本文抜粋:
————
ずっと以前（いぜん）の若（わか）かったころは「ひまわりのようだ」と思っていたけれど、20年後に再会（さいかい）した今も変（か）わらないどころか、あなたは私にとってまさしくひまわりです、というお気持ちなのでしょう。

「ようだ」と言わない隠喩（いんゆ）は断言（だんげん）する形になりますから、直喩（ちょくゆ）より力強く（ちからづよく）響（ひび）きます。



hxkart said:


> やはり私にとってあなたはひまわりです。これからも、ひまわりでいてください　の語句を英語ではなんと言いますか。翻訳なら、この語句はよく理解できるはずだ、よろしいでしょうか。ポエムだから。


It's saying "I was right that you were a sunflower to me, and still you are. Please stay that way".


----------



## hxkart

karlalou said:


> どちらも直喩（ちょくゆsimile）に使いますが、前に来る品詞（ひんしpart of speech）が違います。
> 動詞(verb)＋ように：　動（うご）くように, 輝（かがや）くように
> 名詞(noun)＋のように：　ひまわりのように
> 
> 
> 
> Except the lack of these の, both sentences are perfectly all right.
> 
> 
> 繰り返し（くりかえし）てはいけないということはありません。が、あまり繰り返すとしつこくなり、読むのも疲（つか）れてしまうということは確かに（たしかに）あります。また、言わなくても分かることは省くほうが好（この）まれます。
————
取り組む課題:
1 – 本文抜粋の「ずっと以前（いぜん）の若（わ」から「いでしょうか。ポエムだから。」までのすべてを、一字も変えずに書き出しなさい。
2 – 本文抜粋によると、「ようだ」と言わない隠喩が直喩より力強く響くのはなぜですか。

与えられた資料:
————
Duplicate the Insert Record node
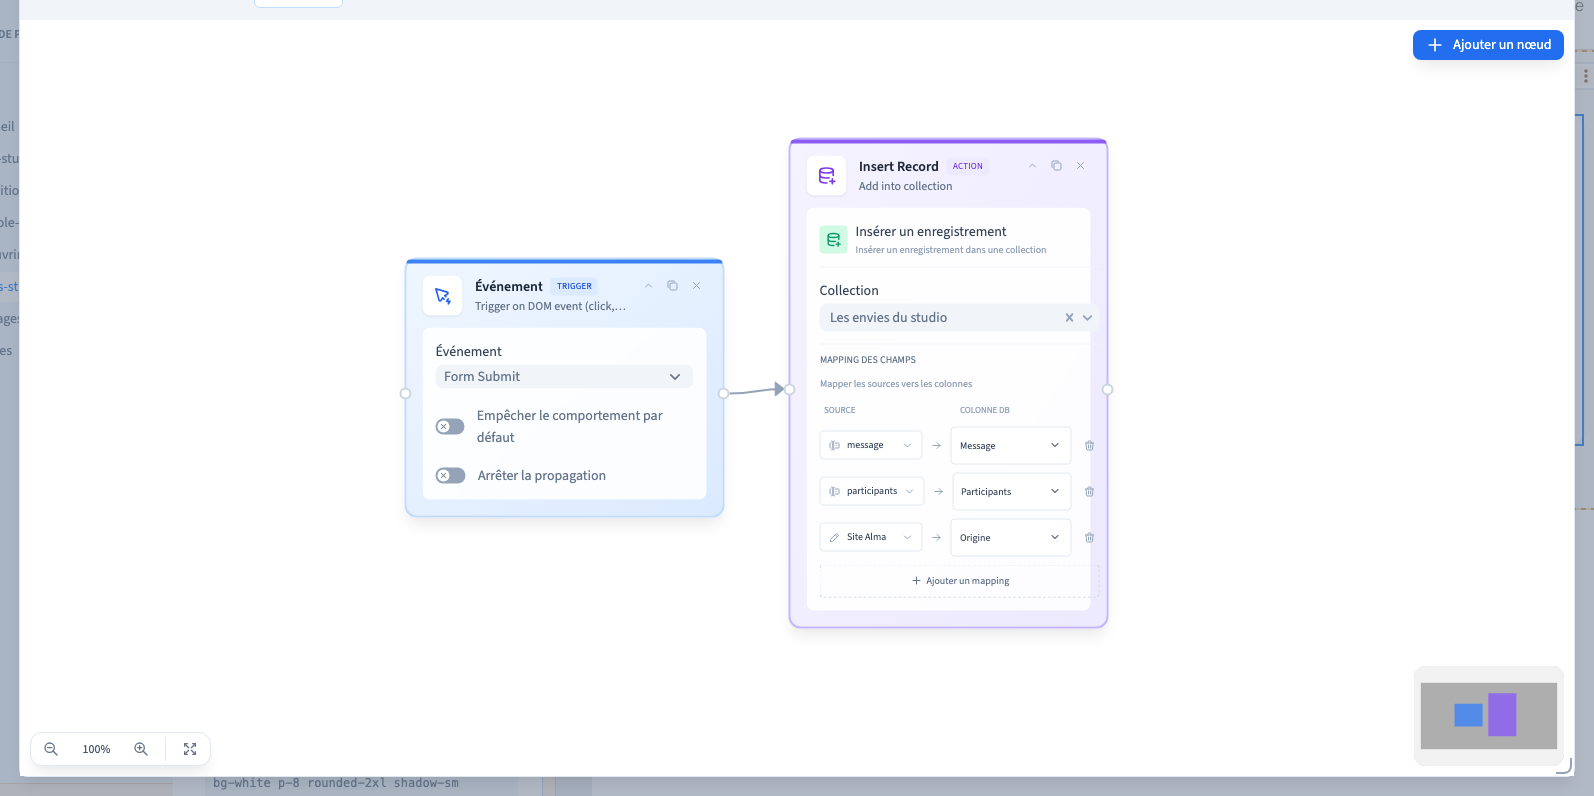This screenshot has height=796, width=1594. point(1056,166)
————
解答:
1 –
ずっと以前（いぜん）の若（わか）かったころは「ひまわりのようだ」と思っていたけれど、20年後に再会（さいかい）した今も変（か）わらないどころか、あなたは私にとってまさしくひまわりです、というお気持ちなのでしょう。

「ようだ」と言わない隠喩（いんゆ）は断言（だんげん）する形になりますから、直喩（ちょくゆ）より力強く（ちからづよく）響（ひび）きます。



hxkart said:


> やはり私にとってあなたはひまわりです。これからも、ひまわりでいてください　の語句を英語ではなんと言いますか。翻訳なら、この語句はよく理解できるはずだ、よろしいでしょうか。ポエムだから。

2 – 断言する形になるからです。